WORK TO BE COMPLETED:
Please report how many lines of the listing hold the word "computer". Add nothing to the number.

WORKING DATA:
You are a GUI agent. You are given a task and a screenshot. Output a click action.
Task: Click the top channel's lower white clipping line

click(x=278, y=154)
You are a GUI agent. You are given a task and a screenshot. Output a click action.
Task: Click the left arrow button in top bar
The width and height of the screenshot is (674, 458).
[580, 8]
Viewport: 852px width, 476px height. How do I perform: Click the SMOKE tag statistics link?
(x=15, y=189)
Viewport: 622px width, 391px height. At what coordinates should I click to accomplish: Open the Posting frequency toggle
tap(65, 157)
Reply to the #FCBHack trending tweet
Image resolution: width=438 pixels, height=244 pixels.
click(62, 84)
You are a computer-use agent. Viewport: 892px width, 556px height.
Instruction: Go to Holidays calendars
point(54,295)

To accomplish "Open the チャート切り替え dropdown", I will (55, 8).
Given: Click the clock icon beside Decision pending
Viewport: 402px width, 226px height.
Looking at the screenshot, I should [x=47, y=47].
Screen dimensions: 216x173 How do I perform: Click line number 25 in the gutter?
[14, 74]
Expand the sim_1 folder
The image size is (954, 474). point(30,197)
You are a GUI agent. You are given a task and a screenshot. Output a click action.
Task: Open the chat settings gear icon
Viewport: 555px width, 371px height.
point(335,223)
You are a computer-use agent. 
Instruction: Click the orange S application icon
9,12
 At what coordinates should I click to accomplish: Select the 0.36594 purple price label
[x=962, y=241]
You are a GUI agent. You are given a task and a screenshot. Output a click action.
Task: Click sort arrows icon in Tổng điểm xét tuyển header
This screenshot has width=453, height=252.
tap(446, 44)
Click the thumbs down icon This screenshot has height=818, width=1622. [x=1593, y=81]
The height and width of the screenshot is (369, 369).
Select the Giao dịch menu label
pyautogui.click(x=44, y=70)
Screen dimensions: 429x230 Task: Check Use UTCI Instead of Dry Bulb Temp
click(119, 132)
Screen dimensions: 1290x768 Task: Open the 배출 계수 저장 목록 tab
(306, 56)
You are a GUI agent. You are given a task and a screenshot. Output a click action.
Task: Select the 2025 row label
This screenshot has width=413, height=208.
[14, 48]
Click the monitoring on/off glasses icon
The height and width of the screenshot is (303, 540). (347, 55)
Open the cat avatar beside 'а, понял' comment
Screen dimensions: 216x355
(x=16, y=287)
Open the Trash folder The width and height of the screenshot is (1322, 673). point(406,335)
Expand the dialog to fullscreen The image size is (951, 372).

TASK OUTPUT:
2